The title track shows up halfway through the tracklist and features Peggy switching back and forth from singing to rapping over one of the most purposefully confusing yet pleasant beats I’ve ever heard. A synthetic xylophone sound is the base of the song, with choppy and static vocals interjected periodically. The track ends with Peggy’s friend having a hilariously awkward drive-thru interaction at a fast-food joint, struggling to order a bacon smokehouse meal.Weighty percussion and aggressively rapped bars give the song “PRONE!” dark and sinister qualities, suitable for a track solely about gun violence and murder. The whole song has a rock ‘n’ roll level of energy, that is until the final thirty seconds when the beat does a complete reverse and becomes serene. From there, Peggy penned lines about the ocean, trees, birds, bears and all of nature's beauty. It’s almost like he is trying to make you forget that, less than a minute prior, he said, “I ain't even gon' try to conceal the chrome, let's get it on/Yeah, now get him gone/Bullets through his neck and his backbone.”

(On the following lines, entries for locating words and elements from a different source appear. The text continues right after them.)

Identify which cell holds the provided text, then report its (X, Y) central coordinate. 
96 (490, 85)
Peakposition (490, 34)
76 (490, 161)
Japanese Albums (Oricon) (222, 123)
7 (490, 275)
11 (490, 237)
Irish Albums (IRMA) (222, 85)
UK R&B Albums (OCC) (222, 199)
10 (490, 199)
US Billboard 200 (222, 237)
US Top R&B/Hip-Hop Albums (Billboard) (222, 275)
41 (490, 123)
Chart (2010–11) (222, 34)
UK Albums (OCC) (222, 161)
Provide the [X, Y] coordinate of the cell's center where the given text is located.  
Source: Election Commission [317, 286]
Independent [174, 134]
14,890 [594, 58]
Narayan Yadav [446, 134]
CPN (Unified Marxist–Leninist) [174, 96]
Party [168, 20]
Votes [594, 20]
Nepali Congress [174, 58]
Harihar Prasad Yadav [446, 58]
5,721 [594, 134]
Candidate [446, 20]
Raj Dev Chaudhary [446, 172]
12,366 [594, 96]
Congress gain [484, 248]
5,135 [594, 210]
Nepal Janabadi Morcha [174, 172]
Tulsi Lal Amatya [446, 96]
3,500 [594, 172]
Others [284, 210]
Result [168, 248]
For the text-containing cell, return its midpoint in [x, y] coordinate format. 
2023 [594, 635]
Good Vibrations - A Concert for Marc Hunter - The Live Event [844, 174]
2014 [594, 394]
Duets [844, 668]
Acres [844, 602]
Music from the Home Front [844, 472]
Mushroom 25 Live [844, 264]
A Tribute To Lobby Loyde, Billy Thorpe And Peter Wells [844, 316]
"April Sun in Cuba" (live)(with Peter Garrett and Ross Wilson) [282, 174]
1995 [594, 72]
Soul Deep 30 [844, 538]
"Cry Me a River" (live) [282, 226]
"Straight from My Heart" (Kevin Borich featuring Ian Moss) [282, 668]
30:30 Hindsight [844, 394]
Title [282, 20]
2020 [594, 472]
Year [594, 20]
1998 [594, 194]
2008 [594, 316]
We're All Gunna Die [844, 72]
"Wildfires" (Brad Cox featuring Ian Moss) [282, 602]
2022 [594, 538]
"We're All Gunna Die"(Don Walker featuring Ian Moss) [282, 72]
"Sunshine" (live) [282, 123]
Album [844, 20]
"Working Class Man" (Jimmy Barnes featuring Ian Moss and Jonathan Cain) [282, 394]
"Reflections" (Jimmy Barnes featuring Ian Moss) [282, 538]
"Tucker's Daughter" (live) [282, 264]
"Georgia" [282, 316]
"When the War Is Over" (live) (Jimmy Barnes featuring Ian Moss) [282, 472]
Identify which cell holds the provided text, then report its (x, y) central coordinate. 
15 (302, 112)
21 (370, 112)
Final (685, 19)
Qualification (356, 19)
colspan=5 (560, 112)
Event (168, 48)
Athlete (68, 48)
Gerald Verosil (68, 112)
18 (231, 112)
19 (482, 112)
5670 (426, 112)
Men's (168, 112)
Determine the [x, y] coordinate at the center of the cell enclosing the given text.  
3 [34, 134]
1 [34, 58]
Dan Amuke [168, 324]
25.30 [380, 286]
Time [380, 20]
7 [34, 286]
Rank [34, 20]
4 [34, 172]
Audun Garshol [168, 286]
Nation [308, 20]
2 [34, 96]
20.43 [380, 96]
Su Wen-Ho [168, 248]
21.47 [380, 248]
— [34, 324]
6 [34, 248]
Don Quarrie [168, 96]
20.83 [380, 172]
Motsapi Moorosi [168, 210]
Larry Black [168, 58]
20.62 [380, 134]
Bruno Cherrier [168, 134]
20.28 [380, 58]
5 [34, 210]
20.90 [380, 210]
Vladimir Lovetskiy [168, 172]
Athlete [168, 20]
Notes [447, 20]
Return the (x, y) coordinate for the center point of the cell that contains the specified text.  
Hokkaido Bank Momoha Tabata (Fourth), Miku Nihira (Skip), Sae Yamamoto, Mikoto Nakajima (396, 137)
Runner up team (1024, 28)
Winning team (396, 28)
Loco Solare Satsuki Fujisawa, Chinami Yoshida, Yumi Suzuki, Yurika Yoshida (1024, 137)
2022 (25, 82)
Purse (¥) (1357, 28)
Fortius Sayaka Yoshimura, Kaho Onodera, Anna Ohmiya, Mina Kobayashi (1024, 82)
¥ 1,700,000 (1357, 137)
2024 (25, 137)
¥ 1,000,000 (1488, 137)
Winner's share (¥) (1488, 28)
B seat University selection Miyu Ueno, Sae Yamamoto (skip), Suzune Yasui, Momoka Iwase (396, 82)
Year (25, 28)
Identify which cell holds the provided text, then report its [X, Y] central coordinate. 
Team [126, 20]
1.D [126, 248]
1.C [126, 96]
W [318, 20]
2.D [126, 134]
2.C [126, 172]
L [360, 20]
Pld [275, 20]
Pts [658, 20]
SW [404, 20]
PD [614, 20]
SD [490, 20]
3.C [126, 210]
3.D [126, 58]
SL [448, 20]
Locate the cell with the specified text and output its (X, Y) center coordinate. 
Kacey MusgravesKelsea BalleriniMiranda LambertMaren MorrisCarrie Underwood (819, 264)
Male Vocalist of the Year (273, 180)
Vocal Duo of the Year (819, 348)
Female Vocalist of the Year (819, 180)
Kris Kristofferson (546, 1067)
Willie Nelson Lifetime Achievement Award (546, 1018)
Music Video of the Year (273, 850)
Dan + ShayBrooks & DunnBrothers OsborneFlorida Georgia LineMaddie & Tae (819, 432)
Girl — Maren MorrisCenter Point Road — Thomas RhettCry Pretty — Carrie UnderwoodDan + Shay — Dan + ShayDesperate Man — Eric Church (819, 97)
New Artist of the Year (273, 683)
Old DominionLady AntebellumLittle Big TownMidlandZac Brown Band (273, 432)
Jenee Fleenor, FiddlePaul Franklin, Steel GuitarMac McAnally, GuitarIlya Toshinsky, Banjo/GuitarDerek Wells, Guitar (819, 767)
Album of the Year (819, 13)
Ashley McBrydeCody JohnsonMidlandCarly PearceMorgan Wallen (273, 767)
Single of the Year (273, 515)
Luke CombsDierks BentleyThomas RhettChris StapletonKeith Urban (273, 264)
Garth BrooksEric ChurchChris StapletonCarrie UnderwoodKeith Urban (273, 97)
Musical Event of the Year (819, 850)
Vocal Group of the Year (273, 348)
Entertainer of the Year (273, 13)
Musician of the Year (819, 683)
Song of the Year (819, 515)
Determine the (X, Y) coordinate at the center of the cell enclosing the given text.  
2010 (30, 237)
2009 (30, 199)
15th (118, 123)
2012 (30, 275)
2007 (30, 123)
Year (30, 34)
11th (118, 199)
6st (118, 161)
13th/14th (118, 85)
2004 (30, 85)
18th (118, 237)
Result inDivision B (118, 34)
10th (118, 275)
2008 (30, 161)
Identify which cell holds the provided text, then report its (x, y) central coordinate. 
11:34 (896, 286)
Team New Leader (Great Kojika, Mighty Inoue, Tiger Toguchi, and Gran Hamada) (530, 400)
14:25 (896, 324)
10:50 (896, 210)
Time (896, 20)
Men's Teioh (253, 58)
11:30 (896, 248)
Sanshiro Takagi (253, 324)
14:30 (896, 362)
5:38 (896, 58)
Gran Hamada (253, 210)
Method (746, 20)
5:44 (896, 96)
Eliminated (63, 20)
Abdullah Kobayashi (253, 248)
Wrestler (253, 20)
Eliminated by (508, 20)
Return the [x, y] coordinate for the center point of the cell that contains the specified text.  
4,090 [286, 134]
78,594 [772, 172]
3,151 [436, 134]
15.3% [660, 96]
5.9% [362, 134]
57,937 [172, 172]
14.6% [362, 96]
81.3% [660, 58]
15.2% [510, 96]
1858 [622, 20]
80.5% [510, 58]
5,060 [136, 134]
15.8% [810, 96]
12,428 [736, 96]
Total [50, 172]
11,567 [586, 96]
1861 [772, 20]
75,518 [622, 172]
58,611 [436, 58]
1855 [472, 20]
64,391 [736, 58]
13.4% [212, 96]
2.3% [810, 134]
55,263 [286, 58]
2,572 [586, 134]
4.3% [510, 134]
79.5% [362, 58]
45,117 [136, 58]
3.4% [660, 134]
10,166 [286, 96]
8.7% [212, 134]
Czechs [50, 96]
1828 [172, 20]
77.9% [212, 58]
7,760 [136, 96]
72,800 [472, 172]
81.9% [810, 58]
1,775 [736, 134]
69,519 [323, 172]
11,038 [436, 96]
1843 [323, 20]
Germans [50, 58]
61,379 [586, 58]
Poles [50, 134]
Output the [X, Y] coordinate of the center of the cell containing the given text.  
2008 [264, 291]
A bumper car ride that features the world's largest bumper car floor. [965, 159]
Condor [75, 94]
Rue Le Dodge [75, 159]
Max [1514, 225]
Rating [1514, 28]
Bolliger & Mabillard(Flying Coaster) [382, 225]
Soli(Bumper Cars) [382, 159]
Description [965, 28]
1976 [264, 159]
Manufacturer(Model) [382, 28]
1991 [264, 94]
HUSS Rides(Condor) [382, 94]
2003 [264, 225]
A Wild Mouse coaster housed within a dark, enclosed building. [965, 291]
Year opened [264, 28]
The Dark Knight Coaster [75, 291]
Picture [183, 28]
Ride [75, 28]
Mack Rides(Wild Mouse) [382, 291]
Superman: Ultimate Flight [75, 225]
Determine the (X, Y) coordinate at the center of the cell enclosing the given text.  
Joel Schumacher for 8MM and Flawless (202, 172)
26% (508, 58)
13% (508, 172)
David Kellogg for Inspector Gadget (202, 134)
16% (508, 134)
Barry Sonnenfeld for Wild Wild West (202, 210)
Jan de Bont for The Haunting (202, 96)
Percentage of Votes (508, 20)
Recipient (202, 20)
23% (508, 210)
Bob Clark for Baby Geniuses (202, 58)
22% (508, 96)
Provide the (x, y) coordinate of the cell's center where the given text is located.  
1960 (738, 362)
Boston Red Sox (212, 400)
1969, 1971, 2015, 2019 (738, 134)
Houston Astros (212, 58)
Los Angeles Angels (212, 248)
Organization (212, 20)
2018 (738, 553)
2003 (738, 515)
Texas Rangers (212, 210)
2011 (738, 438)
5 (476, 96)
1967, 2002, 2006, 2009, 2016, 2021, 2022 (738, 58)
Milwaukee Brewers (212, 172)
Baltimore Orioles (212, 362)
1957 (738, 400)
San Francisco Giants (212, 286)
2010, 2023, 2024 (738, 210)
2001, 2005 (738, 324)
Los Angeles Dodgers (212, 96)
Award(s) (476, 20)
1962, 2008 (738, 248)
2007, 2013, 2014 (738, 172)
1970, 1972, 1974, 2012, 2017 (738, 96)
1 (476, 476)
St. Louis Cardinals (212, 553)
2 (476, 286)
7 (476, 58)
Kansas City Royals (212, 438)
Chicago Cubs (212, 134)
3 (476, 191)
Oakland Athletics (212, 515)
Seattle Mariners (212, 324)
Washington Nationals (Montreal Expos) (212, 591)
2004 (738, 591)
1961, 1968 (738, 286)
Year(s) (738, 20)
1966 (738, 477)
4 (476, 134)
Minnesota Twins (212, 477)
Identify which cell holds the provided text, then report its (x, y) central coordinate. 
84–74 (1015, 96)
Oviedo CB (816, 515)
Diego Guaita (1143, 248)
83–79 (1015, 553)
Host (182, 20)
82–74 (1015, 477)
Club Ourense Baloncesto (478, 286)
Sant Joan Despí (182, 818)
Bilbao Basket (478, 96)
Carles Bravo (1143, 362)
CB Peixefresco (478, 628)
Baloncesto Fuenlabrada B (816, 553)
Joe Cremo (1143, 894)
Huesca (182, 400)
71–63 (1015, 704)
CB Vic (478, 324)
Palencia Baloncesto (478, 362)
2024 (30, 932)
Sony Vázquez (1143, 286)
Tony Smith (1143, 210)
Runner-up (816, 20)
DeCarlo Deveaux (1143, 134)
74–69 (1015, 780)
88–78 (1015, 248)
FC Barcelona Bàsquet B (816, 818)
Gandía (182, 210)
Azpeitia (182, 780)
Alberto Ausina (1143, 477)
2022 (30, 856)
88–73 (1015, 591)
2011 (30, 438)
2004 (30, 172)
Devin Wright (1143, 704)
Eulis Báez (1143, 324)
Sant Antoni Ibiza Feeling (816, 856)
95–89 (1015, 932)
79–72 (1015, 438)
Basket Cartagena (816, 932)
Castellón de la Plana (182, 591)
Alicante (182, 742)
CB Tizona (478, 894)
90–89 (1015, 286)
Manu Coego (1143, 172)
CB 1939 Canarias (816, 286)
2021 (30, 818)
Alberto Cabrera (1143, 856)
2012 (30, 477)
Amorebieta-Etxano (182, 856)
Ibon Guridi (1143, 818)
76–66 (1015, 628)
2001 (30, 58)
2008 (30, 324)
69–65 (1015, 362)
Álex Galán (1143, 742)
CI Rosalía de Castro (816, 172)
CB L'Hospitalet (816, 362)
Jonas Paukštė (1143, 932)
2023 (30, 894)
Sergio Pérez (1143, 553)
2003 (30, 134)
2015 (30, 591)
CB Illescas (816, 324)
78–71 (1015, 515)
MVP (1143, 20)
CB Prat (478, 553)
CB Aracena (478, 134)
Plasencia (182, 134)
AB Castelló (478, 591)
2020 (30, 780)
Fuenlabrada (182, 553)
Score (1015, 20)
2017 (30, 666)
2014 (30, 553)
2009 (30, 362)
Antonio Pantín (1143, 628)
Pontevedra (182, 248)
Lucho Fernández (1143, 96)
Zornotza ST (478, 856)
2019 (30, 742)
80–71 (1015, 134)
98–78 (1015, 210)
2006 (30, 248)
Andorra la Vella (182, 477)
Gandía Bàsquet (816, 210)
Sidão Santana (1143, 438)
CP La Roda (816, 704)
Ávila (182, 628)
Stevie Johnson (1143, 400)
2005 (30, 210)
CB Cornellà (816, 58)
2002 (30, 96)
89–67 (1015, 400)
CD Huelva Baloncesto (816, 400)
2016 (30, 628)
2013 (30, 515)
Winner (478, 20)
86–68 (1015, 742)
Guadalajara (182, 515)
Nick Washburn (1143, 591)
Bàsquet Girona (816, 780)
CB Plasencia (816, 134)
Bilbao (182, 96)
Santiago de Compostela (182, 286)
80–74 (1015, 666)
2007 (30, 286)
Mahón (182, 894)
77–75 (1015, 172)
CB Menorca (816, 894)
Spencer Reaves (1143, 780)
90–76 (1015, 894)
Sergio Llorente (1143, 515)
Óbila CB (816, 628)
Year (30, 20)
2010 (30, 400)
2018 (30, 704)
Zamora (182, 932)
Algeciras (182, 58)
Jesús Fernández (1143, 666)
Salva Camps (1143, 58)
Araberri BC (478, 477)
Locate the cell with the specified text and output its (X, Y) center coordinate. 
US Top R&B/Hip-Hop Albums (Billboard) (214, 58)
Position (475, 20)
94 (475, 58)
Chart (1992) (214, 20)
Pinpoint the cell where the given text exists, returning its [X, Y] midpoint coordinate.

“Free the Frail,” featuring Helena Deland, provides a lowkey R&B hit for the project and gives the listener’s ears a chance to breathe. While simpler sounding than other songs on the record, it is by no means one-dimensional. Deland and Peggy put together a charming chorus while Peggy takes the rest of the song to recall what it was like to blow up essentially overnight. However, Deland gets the final word in by concluding the song with a delightful and gentle half-verse.

At just over four minutes, the longest song on the tracklist brings the record to a close. “Papi I Missed U” feels the most straightforward and honest of all the tracks Peggy put on the record, with minimal sonic distractions. It feels like the point where he is most directly communicating to the listener, almost rewarding them for tolerating the amalgamation of sounds that it led up to. As much as I want to praise the track entirely, the last minute-and-a-half is just a drawn-out, spooky instrumental that will certainly be ignored on any replays of the song.

JPEGMAFIA was certainly going for a particular attitude on this album —- one that prevents him from being put into a box with any other rapper currently putting out music. Peggy impressively manages to produce, mix and master 18 widely different beats, each with gnarly beat switches that make you question if the next song has already begun while also finding the proper verses to accompany each wacky sound. Truly a one man band, Peggy made this ballad for him and his long-lived fans, although I feel this project will garner even more new followers thanks to its unapologetic chaos.